Questions of historical and geographical context appear fundamental to any
consideration of wildlife restoration today. Any attempt to address them requires
the location and consideration of those past and present social, economic and
cultural processes which are fundamental to the construction of current landscape
meaning and perception. I therefore leave the exposition of the ecological
appropriateness of the Adirondack landscape to wolf restoration to others (indeed,
ecological appropriateness is too often all that is considered), and will instead focus
upon the landscape's social and cultural appropriateness.
This chapter traces the evolution of landscape meaning in the Adirondacks as it
has been represented since its settlement by Euro-Americans in the early 1800s. In
particular, I focus upon that fifty-year period between the mid-nineteenth century
until the turn of the twentieth century when the Adirondacks and the surrounding
areas experienced two very distinct 'waves' of white settlement and exploitation,
each resulting in a very different use of and, subsequently, application of meaning to
the local landscape. This period witnessed the parallel processes of wolf extirpation
(local extinction) and the marginalisation of the region's early settlers, each resulting
from an urban-based change in landscape meaning in which both wolves and
settlers found themselves effectively 'out of place'. These historical and concurrent
processes, I argue, are imperative to any discussion concerning wolf restoration to the
Adirondacks today. They constitute the historical context, the socio-cultural
foundation upon which this discussion must be based. Furthermore, they remain at
the fore in terms of current landscape meaning and use.

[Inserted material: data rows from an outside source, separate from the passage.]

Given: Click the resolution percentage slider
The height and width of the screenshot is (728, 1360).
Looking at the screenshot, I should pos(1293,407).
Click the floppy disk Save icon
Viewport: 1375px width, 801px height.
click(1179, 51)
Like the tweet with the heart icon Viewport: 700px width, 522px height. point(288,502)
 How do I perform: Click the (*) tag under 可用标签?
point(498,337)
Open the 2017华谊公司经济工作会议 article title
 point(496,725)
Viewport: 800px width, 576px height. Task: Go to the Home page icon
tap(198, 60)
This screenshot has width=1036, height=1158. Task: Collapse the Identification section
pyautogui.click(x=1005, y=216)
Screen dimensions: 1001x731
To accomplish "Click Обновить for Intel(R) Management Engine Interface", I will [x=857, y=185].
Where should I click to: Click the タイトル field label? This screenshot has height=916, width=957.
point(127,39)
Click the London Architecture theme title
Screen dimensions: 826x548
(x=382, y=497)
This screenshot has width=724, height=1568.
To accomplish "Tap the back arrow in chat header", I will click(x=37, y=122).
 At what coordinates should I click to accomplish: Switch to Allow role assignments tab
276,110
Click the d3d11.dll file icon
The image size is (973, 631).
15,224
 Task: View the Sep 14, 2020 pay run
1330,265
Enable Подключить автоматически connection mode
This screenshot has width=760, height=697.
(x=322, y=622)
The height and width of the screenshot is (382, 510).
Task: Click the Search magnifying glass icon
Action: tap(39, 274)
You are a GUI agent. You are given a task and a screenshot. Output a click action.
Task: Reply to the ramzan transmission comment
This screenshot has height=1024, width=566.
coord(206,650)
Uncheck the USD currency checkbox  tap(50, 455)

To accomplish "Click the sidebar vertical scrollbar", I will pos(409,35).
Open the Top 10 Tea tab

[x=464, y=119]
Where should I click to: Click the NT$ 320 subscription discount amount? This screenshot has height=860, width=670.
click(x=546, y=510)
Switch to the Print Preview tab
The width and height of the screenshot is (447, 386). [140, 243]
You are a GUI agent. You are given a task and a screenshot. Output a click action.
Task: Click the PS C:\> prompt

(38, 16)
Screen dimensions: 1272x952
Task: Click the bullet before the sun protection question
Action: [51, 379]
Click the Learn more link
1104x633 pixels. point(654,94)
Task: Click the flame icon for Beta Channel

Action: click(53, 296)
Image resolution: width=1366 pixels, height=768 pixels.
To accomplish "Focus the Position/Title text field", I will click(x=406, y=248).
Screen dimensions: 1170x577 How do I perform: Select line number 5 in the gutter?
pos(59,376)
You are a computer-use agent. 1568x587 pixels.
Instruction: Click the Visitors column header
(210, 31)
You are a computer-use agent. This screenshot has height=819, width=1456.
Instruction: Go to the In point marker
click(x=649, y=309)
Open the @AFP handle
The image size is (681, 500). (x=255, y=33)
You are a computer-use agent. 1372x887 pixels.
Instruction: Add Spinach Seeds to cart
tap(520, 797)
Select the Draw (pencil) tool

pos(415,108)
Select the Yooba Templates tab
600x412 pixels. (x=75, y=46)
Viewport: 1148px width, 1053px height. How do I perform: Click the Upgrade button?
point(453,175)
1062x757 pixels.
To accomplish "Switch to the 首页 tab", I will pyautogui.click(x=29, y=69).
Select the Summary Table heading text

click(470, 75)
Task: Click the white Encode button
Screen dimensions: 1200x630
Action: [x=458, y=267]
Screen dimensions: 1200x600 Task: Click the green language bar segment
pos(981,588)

Examination of the historical changes in landscape meaning and the place of the
wolf in the Adirondacks is accomplished through the analysis of the myriad
narratives of the region as they appear in documents, accounts and artwork. It is
within and through these narratives that the imaginative repertoires 4 of wolf, people
and place are constructed, promoted and contested, and within which landscape
meaning emerges. 5 It is within these narratives that the evolving ideologies applied
to the Adirondack landscape are identified and their inclusive and exclusive
capacities exposed (Willems-Braun 1997). Finally, it is within these narratives that
we are able to track the wolf's loss of place, as well as the place of the region's early
settlers and their subsequent re-placement in the Adirondack landscape. They
provide invaluable insight into and clarity regarding the context within which wolf
restoration into upstate New York is currently being debated.